Across this great nation, diners and cafes provide pockets of comfort and familiarity by way of hot, affordable coffee and home-style meals. They serve Denver omelets in Atlanta and plates of Southern-style biscuits and gravy in San Diego. I love these places, but their menus seldom reflect the unique ingredients that make each region of our country special.

Housed in a distinctive red-and-white building located within spitting distance from Highway 1 in Moss Landing, the Moss Landing Cafe is a true comfort-food cafe – and does serve Denver omelets and BLTs. But many of its breakfast, lunch and dinner items are devoted to highlighting the produce growing on the nearby land or the seafood swimming in the nearby Pacific.

On the trip that prompted me to pitch a write-up on the cafe, I ordered the crab and shrimp huevos rancheros ($14.25), one of a half dozen breakfast specials. Though I didn’t take notes then, the item was tasty, fresh, filling and inspiring enough to garner a return visit (along with a plea to my editor to write about MLC). In addition to the superb breakfast, the cafe charmed with its coast-inspired decor that included framed photos of locals surfing, old images of the Monterey Harbor and maritime items like a metal diving helmet.

I returned with a friend, and we seated ourselves for breakfast at one of the few open tables. I opted for the artichoke scramble special ($12.25), in which artichoke hearts from neighboring Castroville mixed in with mushrooms, green onions, tomatoes, bacon and salsa. Unfortunately, the giant slabs of mushy artichoke hearts dominated the scramble. The crab and shrimp huevos rancheros proved to be a better showcase for the cafe’s execution and use of local ingredients. That said, the artichoke-scramble special turned out to be the lone misstep I encountered across no fewer than four visits to the cafe.

My friend fared better with the sausage, potato pancake and eggs special ($9.95). The large sausage was an Italian sausage patty rather than a typical breakfast patty. The potato pancake was perfectly crispy on the outside with a creamy, flavorful interior.

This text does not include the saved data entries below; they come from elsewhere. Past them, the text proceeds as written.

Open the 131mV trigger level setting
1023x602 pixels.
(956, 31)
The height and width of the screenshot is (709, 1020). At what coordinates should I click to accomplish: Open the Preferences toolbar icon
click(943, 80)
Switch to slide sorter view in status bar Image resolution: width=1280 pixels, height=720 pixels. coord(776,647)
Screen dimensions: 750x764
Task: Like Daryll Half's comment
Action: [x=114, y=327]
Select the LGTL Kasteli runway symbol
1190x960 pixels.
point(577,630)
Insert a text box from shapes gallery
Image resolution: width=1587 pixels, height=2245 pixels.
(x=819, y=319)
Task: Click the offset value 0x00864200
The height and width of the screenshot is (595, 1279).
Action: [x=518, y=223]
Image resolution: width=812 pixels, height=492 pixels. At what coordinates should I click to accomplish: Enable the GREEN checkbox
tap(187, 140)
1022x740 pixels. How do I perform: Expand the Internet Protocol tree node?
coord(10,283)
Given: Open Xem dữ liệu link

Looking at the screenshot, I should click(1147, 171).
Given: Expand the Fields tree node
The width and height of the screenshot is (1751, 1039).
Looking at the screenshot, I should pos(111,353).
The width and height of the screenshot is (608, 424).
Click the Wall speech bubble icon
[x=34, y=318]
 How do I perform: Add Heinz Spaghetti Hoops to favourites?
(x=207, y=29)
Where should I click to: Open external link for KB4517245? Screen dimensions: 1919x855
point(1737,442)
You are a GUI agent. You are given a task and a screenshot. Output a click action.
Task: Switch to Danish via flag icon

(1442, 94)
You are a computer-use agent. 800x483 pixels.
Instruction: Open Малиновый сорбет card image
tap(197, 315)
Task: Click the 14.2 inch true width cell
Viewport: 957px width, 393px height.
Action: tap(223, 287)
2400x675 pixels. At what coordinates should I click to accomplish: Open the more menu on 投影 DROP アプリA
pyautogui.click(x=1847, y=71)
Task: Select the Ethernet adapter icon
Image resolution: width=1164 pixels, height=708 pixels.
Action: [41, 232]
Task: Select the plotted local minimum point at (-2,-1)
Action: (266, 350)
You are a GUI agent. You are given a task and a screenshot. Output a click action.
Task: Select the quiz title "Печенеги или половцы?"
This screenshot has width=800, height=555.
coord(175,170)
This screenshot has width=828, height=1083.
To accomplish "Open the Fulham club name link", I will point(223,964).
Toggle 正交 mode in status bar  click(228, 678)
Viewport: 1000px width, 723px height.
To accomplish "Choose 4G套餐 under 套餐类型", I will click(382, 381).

I returned a week later for lunch, which was less crowded than breakfast. The lunch patrons were all grey haired, a testament to the café’s generous portions and fair pricing. While the fried oyster tacos and fries ($12.95) were seriously considered, the no-nonsense but knowledgeable waitress steered me towards the Cajun fish sandwich with avocado salsa ($13.50). The seasoned slab of mahi-mahi played off perfectly against the salsa and a smear of tartar sauce. This is a special sandwich, one I will return to over and over again when in the area. Other lunch options include burgers and items like the tempting squid sandwich ($9.95) and fried oyster sandwich ($8.95), which come with a choice of pasta salad, green salad, potato salad, coleslaw or French fries.

At dinner, which is only served on Friday and Saturdays from 5pm to 8:30pm, the Moss Landing Cafe noticeably steps things up. The tables are draped with white and red tablecloths, a nice nod to the building’s exterior colors. The servers wear Oxford shirts, and the wines being served for the evening are displayed on a table. In addition, the cafe’s owner/chef Mark Couts wanders around the establishment and strikes up conversations with his customers.

The bulk of the menu is a choice of seasonal fish served in one of four styles or a grilled New York steak done one of six ways. The fish selections included Hawaiian sea bass and escolar (butterfish) along with local offerings of sand dabs and petrale sole. I went with the sand dabs sautéed with lemon butter and white wine ($21.95) along with a warm Caesar salad rather than the usual garden variety. The lightly grilled romaine was topped with a spot-on dressing and Parmesan cheese along with small cubes of melon and tomato.

The fish came out in a light, browned breading on top of a mound of rice and beside a pile of vegetables. The veggies, which included artichokes, deserve mention for flavor better than most restaurant side items. The sand dabs, meanwhile, give any of the those served in the Peninsula’s more hyped-up seafood establishments a run for their lunch money.

I don’t always get dessert, but the cafe’s cinnamon bun bread pudding ($5.50) proved too tempting to ignore. While some bread puddings can be a bit bland, the use of cinnamon buns in this take on the classic dessert resulted in the best I have ever tasted. The drizzled raspberry sauce and caramel helped too.

After finishing as much of the bread pudding as I could, I asked Couts, who was enjoying a glass of wine, a few questions. He’s owned the Moss Landing Cafe for 28 years and says he buys produce directly from local farmers and seafood from local fishermen.

“It didn’t even go to the cooler,” he says of the ingredients in my salad. “It went directly from the field to here.”